Para Castillo Higueras, la ciudad se convertía en un lugar vivo en el que el tiempo se diluye y el pasado no existe, sino un continuo presente sobre el que debe armarse el futuro.
ANTONIO BERNARDO ESPINOSA RAMÍREZ
Hace unos días que, al consultar mi correo electrónico, un aviso en rojo me indicaba que me estaba quedando sin memoria de almacenamiento y debía proceder a eliminar archivos (o pagar más que, en su caso, es lo que mueve Internet). Procedí a eliminar algunos de éstos y mi enfado se tornó en alegría al encontrar un archivo que creía perdido. Era el registro grabado de una conversación con José Miguel Castillo Higueras de hacía unos años. Como los hados del destino, el archivo sonoro vino de nuevo a mí coincidiendo con el año de su asesinato.
Conocí a José Miguel hace muchos años y tuve la suerte de trabajar con él en varios proyectos culturales en el Auditorio Manuel de Falla, ya fuese trabajar sobre el músico gaditano, sobre Ángeles Ortíz, Ismael de la Serna, Constantino Ruíz Carnero o sobre Hermenegildo Lanz siempre fue un placer porque, a pesar de su caos metodológico, era una fuente inagotable de conocimiento y de curiosidad por la tradición y la contemporaneidad. Las horas pasadas investigando y seleccionando documentación con él y con Enrique Lanz en el maravilloso estudio del artista granadino en los Hotelitos de Belén son una experiencia inolvidable.
Con los años perdí el contacto y lo volví a recuperar hace una década. Nos encontrábamos a diario al llegar yo al trabajo cercano a su casa: aparecía con su paso vacilante, llevando a su perro de paseo. No escatimábamos en perder un rato hablando de cultura y sobre todo de Granada, su patrimonio, su historia y su identidad. Algunos días se acercaba a mi despacho y charlábamos sobre Granada y en uno de ellos le pedí permiso para grabar la conversación; por entonces yo trabajaba en una investigación sobre la memoria de Granada y su callejero.

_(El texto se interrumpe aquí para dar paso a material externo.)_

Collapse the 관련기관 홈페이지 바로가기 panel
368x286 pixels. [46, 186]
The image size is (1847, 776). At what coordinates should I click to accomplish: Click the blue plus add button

No escatimábamos en perder un rato hablando de cultura y sobre todo de Granada, su patrimonio, su historia y su identidad.
Esa es la conversación que recuperé hace unos días, un documento histórico en la que uno de los protagonistas de la Transición en Granada habla de lo que se encontraron en el ayuntamiento, de los días en que Granada cambiaba, de los peligros y sobre todo de recuperar su identidad, de la Toma y de Mariana, y de la carcundia a derecha e izquierda (que la hay cada vez en mayor número aunque revestida de posmodernidad tolerante) algo que siempre estuvo presente en su labor y en su pensamiento. Concejal comunista, fue luego un destacado artífice de la protección y la recuperación de las señas de identidad de la ciudad durante los gobiernos socialistas. Discutido, acusado de elitista era sencillamente un hombre que supo congeniar tradición y modernidad en sus mejores símbolos.
Hablar con José Miguel era vivir la ciudad de manera atemporal, como si pasearas por una calle y después de dialogar con Álvarez de Castro y al girar hacia la siguiente calle te encontraras con la reina Isabel; la ciudad se convertía en un lugar vivo en el que el tiempo se diluye y el pasado no existe, sino un continuo presente sobre el que debe armarse el futuro, pero un futuro en singular no adobado con andalucismos impuestos.
Lo recordaré con una sonrisa, en una de sus bromas atemporales. Después de salir de mi despacho lo escuché detenerse con mis compañeras de recepción: les contaba que nuestro edificio había sido la vivienda del comandante Valdés, el hombre que firmó la sentencia de muerte de García Lorca y que por las noches su fantasma castigado deambulaba por el edificio arrastrando su culpa. Ellas no lo creyeron pero les aseguro que no quieren subir cuando anochece a la última planta. Genio y figura de un granadino al que siempre habrá que recordar.